> Information provided
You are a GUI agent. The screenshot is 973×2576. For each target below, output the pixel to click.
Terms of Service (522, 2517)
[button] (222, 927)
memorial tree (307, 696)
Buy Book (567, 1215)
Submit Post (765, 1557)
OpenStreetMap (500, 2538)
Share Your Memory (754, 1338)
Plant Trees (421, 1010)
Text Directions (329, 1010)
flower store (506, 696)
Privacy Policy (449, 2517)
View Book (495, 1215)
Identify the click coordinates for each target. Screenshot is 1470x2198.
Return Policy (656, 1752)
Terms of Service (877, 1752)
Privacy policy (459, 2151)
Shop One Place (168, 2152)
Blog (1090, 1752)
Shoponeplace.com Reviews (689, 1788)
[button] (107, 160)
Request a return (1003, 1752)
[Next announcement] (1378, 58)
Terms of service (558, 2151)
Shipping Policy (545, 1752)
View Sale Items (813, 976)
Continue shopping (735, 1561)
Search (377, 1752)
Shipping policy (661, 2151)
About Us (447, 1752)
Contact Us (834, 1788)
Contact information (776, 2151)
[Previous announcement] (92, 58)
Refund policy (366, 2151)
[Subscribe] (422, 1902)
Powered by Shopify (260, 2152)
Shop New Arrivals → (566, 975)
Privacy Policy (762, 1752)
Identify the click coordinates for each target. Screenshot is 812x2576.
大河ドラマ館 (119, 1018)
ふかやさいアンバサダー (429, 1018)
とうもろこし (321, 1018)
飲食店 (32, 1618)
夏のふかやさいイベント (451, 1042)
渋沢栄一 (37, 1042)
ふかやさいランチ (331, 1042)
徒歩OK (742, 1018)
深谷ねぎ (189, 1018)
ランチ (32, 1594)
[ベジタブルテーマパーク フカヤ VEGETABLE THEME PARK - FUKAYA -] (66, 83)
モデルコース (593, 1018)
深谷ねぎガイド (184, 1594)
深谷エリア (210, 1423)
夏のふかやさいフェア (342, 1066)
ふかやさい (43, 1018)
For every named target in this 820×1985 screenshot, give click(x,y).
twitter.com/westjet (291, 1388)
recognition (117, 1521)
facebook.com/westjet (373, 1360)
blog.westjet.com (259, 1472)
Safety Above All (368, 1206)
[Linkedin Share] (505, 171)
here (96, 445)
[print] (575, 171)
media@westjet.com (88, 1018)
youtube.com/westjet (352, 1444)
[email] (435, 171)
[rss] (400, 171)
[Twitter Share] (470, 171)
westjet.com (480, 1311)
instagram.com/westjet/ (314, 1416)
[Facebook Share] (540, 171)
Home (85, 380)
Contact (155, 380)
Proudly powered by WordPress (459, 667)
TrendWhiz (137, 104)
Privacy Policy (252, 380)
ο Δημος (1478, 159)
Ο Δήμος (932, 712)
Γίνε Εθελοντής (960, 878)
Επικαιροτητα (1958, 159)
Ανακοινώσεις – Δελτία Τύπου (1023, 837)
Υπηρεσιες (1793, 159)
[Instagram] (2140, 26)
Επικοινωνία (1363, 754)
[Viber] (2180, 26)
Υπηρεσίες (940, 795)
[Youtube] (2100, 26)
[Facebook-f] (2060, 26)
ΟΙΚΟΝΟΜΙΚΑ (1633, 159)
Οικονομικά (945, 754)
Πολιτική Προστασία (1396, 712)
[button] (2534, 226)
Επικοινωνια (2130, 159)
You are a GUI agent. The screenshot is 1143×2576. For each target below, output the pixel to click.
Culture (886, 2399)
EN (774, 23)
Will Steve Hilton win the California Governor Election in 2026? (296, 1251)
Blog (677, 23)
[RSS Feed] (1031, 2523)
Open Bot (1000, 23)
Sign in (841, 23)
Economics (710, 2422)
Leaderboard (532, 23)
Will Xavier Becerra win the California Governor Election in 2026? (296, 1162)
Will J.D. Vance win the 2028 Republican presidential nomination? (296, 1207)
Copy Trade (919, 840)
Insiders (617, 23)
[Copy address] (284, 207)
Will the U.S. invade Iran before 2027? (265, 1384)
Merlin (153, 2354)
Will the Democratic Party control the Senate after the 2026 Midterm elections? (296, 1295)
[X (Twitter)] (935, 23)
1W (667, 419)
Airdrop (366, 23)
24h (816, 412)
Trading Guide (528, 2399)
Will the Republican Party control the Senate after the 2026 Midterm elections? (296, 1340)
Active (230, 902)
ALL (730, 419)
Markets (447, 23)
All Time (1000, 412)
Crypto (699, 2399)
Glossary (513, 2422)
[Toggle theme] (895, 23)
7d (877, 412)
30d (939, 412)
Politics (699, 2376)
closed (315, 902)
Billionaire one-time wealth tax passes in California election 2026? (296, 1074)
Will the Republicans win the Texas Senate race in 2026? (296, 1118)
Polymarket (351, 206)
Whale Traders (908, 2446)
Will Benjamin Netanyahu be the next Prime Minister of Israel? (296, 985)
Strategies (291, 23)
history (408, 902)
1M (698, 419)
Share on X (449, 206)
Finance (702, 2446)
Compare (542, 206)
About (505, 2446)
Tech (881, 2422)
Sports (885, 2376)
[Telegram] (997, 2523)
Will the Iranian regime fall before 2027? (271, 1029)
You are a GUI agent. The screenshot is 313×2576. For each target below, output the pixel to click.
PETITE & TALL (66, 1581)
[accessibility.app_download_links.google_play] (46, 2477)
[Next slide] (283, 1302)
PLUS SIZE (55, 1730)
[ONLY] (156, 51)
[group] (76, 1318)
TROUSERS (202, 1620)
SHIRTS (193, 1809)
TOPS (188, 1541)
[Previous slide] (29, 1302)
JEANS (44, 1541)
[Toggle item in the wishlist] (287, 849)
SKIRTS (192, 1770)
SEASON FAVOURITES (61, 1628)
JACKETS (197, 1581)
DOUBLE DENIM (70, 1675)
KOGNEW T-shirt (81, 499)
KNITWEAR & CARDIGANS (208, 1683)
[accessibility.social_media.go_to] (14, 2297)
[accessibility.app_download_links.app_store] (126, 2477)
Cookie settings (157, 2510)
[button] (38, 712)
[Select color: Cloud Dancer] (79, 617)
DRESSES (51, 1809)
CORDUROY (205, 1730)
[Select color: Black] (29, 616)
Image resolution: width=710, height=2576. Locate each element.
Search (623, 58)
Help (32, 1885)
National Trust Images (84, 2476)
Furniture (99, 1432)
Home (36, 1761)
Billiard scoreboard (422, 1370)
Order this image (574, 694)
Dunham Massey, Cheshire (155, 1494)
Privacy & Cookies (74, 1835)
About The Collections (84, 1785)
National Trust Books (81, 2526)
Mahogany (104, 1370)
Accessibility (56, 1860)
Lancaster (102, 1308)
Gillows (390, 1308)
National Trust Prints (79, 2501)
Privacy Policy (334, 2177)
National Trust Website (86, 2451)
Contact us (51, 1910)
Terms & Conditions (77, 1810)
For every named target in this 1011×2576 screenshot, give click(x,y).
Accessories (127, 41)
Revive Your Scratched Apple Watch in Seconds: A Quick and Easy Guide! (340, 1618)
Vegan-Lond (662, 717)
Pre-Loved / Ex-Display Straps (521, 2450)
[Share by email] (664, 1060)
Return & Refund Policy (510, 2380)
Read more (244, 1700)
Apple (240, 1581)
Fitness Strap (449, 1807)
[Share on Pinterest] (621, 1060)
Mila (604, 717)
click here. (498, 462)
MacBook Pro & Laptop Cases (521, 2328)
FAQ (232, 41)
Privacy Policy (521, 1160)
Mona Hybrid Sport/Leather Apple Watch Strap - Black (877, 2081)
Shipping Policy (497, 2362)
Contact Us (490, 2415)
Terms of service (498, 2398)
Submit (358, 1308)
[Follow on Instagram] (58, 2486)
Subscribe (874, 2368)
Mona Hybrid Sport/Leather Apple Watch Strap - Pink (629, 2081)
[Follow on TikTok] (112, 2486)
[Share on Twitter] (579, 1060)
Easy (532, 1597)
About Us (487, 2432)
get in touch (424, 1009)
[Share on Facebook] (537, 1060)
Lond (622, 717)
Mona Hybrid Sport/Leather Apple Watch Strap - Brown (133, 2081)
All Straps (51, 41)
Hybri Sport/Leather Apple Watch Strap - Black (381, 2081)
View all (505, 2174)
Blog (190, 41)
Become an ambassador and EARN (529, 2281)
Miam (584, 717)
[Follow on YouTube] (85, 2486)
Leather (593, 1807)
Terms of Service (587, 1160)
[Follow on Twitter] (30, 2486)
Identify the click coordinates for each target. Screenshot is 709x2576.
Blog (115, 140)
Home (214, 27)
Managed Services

> Your goal
Return each line of the material above that holds the string "Guide".

> Answer to this problem
Trading Guide (528, 2399)
Revive Your Scratched Apple Watch in Seconds: A Quick and Easy Guide! (340, 1618)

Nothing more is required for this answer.